[Excerpted records — start]

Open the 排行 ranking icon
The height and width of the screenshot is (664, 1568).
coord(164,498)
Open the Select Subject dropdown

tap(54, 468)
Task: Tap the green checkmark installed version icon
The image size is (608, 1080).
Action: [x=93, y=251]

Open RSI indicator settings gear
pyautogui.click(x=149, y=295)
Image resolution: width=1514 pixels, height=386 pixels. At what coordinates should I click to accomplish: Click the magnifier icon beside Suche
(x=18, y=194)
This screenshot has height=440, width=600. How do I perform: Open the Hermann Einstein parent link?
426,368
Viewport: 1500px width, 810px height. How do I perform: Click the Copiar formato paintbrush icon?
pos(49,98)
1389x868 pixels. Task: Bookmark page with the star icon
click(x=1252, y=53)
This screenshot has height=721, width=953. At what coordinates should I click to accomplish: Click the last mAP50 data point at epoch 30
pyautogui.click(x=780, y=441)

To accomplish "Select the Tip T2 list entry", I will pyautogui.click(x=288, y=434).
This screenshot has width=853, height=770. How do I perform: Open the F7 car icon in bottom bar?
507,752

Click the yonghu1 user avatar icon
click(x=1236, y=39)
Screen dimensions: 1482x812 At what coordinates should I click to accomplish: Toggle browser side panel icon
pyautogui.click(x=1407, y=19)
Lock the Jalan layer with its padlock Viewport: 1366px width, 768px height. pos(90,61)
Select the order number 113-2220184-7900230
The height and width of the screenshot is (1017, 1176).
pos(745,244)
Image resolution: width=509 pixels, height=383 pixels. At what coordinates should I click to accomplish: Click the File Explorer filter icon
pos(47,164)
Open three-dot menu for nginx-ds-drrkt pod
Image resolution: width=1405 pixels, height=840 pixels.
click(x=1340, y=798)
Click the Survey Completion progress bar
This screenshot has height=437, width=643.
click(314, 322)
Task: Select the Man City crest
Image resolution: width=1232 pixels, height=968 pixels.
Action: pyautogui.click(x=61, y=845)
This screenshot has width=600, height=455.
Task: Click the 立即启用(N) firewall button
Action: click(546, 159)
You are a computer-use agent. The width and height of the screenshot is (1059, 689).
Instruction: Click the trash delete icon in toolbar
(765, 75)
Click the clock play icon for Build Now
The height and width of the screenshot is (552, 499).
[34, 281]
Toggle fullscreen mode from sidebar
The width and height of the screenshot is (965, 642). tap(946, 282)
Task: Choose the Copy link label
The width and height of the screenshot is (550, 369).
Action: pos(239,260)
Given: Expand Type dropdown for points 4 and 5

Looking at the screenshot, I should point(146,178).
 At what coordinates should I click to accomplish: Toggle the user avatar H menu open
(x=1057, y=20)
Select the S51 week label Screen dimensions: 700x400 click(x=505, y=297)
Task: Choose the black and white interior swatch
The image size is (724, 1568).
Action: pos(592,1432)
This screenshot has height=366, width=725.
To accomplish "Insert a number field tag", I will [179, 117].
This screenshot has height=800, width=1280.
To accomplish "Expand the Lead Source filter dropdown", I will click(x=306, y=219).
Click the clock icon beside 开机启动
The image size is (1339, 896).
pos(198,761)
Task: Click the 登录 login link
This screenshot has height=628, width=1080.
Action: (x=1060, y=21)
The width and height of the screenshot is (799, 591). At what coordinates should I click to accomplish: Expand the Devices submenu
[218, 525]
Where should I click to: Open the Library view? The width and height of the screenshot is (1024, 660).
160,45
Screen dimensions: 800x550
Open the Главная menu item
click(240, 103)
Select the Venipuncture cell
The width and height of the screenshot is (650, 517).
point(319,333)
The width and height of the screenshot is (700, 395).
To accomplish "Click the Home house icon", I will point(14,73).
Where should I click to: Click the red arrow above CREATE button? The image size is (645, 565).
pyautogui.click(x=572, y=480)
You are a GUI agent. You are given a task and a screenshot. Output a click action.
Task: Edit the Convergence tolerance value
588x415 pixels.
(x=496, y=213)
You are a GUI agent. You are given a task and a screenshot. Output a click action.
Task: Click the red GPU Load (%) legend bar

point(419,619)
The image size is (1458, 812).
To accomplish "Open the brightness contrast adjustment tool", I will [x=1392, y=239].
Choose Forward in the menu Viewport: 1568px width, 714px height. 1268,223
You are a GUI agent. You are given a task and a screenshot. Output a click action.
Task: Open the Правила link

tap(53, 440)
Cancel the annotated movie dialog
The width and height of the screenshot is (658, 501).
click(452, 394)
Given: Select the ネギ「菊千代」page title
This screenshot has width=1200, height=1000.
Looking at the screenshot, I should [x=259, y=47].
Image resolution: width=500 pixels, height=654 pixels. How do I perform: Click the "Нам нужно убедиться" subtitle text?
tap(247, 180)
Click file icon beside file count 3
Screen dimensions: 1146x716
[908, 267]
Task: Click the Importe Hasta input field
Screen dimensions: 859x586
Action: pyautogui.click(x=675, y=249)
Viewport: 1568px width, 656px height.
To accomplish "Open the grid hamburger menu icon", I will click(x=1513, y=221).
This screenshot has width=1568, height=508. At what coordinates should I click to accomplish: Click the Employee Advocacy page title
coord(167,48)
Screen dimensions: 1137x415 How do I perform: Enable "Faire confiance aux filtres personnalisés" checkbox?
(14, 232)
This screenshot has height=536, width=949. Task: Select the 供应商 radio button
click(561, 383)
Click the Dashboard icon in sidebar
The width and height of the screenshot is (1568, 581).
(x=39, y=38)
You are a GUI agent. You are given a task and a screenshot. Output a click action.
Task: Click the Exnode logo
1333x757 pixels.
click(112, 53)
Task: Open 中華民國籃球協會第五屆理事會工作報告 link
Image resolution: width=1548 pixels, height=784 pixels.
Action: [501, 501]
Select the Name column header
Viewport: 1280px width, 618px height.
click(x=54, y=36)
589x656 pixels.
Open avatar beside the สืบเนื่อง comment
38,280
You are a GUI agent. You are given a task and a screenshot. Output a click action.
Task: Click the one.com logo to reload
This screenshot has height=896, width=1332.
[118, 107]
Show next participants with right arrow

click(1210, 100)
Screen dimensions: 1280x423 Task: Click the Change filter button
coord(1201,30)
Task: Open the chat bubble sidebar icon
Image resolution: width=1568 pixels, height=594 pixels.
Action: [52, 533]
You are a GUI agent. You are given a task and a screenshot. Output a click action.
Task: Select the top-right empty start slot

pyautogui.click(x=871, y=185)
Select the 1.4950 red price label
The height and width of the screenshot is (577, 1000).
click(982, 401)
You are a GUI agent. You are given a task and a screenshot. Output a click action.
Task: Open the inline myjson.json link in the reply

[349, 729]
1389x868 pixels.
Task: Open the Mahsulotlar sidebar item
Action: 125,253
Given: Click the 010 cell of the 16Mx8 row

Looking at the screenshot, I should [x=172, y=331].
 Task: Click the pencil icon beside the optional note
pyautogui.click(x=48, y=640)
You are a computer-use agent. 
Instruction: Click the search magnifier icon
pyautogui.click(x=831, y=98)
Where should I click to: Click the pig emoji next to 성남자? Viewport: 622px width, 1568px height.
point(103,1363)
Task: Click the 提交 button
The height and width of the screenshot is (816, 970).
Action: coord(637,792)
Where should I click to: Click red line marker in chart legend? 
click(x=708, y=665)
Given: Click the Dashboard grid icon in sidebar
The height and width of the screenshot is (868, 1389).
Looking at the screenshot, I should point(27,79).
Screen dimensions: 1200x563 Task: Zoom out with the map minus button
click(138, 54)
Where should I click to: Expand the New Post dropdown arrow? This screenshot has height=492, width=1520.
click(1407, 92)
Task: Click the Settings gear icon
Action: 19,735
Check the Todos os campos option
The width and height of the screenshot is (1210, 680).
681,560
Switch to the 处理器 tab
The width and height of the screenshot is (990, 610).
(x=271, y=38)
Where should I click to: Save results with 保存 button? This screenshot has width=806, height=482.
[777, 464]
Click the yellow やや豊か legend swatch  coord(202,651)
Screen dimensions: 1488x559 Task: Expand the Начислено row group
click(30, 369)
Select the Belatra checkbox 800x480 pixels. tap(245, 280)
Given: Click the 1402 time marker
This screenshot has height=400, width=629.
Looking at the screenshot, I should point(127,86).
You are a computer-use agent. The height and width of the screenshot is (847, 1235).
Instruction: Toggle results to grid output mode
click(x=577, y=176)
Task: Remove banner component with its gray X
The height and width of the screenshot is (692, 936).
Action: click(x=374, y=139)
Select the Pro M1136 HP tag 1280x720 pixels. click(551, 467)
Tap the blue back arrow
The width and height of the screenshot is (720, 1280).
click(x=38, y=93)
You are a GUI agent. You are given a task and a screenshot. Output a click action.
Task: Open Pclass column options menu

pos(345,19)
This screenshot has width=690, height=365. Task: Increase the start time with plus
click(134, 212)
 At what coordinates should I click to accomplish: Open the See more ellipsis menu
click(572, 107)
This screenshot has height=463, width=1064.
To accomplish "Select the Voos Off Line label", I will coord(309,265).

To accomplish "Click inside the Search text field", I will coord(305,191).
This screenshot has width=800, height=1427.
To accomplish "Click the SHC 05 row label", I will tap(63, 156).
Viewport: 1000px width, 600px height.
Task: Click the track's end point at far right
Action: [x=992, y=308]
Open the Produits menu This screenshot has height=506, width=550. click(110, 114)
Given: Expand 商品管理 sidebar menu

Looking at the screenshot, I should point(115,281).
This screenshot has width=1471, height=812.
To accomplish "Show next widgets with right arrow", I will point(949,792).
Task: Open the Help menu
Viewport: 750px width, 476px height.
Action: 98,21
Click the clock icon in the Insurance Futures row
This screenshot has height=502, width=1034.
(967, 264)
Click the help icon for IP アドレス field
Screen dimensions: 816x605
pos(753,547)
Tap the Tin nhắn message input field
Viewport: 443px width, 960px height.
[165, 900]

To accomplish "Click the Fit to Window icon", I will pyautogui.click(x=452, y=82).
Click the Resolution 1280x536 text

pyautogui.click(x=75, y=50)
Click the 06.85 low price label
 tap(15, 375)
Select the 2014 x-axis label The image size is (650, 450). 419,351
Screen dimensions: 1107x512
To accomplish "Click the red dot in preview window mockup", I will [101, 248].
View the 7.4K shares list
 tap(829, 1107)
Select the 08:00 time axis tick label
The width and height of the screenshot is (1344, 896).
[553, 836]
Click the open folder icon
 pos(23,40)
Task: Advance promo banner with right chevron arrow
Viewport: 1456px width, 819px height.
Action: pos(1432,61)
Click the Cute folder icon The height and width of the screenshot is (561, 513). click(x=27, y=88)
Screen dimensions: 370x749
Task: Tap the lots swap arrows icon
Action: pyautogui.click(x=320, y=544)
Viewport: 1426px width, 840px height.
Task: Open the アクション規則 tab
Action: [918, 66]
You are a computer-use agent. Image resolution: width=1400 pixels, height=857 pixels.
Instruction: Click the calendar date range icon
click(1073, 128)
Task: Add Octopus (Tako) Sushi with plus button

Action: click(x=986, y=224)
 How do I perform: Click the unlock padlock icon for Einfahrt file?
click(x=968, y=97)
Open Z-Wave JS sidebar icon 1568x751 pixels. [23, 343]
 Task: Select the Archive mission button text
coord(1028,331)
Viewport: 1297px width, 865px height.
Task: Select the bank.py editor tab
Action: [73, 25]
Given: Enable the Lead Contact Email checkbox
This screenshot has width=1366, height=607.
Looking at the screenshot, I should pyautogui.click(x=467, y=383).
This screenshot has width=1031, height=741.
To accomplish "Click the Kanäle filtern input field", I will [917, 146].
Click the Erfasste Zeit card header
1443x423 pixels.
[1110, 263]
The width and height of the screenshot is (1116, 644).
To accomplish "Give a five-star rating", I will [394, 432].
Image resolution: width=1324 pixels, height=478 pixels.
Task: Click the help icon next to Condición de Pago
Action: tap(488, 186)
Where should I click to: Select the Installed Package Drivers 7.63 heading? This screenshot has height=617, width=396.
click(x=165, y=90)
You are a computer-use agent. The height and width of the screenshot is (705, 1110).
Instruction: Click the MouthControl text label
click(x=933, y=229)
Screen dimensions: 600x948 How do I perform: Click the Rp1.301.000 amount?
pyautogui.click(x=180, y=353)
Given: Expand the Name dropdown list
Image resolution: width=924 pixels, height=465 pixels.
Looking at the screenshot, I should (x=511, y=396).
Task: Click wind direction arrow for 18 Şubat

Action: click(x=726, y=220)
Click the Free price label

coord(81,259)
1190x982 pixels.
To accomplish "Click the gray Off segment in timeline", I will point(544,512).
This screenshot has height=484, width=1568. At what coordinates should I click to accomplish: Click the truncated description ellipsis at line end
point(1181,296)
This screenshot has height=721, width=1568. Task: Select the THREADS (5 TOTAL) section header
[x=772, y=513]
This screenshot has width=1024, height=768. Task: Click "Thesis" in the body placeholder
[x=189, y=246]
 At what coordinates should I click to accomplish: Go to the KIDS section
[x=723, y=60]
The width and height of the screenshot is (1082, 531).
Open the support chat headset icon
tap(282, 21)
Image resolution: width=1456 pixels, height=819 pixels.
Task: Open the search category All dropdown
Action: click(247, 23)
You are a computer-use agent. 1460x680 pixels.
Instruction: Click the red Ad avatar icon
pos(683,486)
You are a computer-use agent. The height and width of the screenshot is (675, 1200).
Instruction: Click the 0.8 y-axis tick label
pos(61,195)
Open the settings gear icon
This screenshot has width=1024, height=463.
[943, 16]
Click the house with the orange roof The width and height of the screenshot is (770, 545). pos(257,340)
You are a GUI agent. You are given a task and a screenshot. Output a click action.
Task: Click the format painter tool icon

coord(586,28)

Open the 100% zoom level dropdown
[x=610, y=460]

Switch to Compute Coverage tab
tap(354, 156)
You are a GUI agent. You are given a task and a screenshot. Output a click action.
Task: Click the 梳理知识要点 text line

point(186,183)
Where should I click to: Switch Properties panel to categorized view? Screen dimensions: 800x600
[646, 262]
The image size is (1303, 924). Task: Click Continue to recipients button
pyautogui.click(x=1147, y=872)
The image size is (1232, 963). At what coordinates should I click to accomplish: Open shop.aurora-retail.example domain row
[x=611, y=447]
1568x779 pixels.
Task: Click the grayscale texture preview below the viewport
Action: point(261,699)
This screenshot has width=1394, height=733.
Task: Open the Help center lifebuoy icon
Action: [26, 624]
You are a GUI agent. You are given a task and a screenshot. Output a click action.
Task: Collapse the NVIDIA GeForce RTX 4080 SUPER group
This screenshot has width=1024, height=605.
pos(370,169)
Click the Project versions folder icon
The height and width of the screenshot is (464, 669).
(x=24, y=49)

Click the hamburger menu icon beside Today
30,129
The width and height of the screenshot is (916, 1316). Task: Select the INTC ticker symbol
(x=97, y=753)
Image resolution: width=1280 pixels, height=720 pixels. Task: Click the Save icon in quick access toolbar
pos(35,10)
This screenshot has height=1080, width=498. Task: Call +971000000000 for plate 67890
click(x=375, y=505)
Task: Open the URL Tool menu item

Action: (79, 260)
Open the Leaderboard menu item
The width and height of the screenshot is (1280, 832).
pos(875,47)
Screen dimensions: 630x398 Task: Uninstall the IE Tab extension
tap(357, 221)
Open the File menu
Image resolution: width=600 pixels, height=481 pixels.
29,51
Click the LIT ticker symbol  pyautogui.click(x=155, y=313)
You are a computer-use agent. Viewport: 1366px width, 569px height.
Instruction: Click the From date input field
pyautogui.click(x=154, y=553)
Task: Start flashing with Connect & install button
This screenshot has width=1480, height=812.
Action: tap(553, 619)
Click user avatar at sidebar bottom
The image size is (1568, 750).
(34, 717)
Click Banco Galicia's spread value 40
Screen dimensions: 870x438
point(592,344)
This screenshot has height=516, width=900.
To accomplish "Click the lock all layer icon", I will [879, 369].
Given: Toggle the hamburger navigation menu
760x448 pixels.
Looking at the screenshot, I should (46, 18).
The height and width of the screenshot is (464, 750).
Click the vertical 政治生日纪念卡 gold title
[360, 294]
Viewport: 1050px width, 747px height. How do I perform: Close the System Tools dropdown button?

[Excerpted records — finish]

**Work instructions**
Your task is to transcribe exactly the lines from the one with "Click the hamburger menu icon beside Today" through the end of the data, both included, and nothing besides.

**Exercise output**
Click the hamburger menu icon beside Today
30,129
The width and height of the screenshot is (916, 1316). Task: Select the INTC ticker symbol
(x=97, y=753)
Image resolution: width=1280 pixels, height=720 pixels. Task: Click the Save icon in quick access toolbar
pos(35,10)
This screenshot has height=1080, width=498. Task: Call +971000000000 for plate 67890
click(x=375, y=505)
Task: Open the URL Tool menu item

Action: (79, 260)
Open the Leaderboard menu item
The width and height of the screenshot is (1280, 832).
pos(875,47)
Screen dimensions: 630x398 Task: Uninstall the IE Tab extension
tap(357, 221)
Open the File menu
Image resolution: width=600 pixels, height=481 pixels.
29,51
Click the LIT ticker symbol  pyautogui.click(x=155, y=313)
You are a computer-use agent. Viewport: 1366px width, 569px height.
Instruction: Click the From date input field
pyautogui.click(x=154, y=553)
Task: Start flashing with Connect & install button
This screenshot has width=1480, height=812.
Action: tap(553, 619)
Click user avatar at sidebar bottom
The image size is (1568, 750).
(34, 717)
Click Banco Galicia's spread value 40
Screen dimensions: 870x438
point(592,344)
This screenshot has height=516, width=900.
To accomplish "Click the lock all layer icon", I will [879, 369].
Given: Toggle the hamburger navigation menu
760x448 pixels.
Looking at the screenshot, I should (46, 18).
The height and width of the screenshot is (464, 750).
Click the vertical 政治生日纪念卡 gold title
[360, 294]
Viewport: 1050px width, 747px height. How do I perform: Close the System Tools dropdown button?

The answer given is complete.